Denia was hosting its annual Bous a la Mar festival. I found myself packed into a high wooden stand in the sweltering heat which was not too disimilar to the recent heatwave.

A bull charging at participants in Denia, July 2009

Directly across from the stand was the Mediterranean sea and in between were a group of hardy souls cowering in the dust below.

I say hardy, because every two minutes a raging bull would be released from enclosures below the stand to charge at them. Sometimes the bulls would run headlong at people standing by the water's edge and end up in the sea along with their targets. Seeing as neither bulls nor humans seemed to suffer any injuries, it was a bit of an adrenalin rush. 

However, at other times the bulls would try to run at people gathered in front of the metal bars below the stands and it wasn't particularly pleasant to feel a rickety wooden stand shaking from side to side with a live bull waiting below.

The stands are a bit higher off the ground than this image suggests

Thankfully, no one got hurt. But on Saturday in Pamplona, an Irish man was seriously injured during the iconic Running of the Bulls in the Navareese town. Robert Thackaberry from Dublin was one of 23 people injured during a pile-up, which saw him suffer crush injuries and knocked out cold by stampeding bulls. Today, an Australian woman was among those seriously injured in the final day of the festival.

Robert Thackaberry recovering from his injuries

Injuries are part and parcel of the bull run with up to 300 occuring per year. Most are not serious as they are the result of falls. But some cases involve people being gored by the bulls.
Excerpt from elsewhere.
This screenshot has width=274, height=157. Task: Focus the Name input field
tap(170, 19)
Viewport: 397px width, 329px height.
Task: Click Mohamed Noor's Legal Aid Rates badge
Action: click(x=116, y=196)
In terms of fatalities, 15 people have been killed since 1910. 13 of those were gored, one was hit by a horn and another suffocated in a pile-up which highlights how lucky Thackaberry was.

Unsurprisingly there have been calls to ban the bull run and bullfighting in general, both from a human safety standpoint and an animal rights perspective.

And some of those calls have been enacted into legislation. While bullfighting was never hugely popular in some parts of Northern and North-West Spain, it has been banned in other areas such as Catalonia and the Canary Islands.

But in other parts of the country, particularly in the south and the centre of the country, it remains hugely popular.

A bullfight in Seville

In a 2007 poll by Spanish daily El Mundo 58 per cent of respondents were opposed to a ban, while 33 per cent wanted an immediate ban which suggests that there is no real appetite to change the status quo in the sport's heartland. 

That's mainly because it is more a question of respecting tradition rather than an issue of animal rights or human safety, especially as bulls are a marketing tool used by the Spanish tourist industry with an image of the animal often emblazoned on t-shirts. 

Additionally the tourism revenue generated by bullfighting and bull runs which coincide with peak periods of activity makes it unlikely that a ban will spread to Spain's heartland anytime soon.

Green placemarks denote areas where bullfighting remains popular. Yellow suggests areas where it is almost non-existent, while red means bullfighting is banned in that particular autonomous community.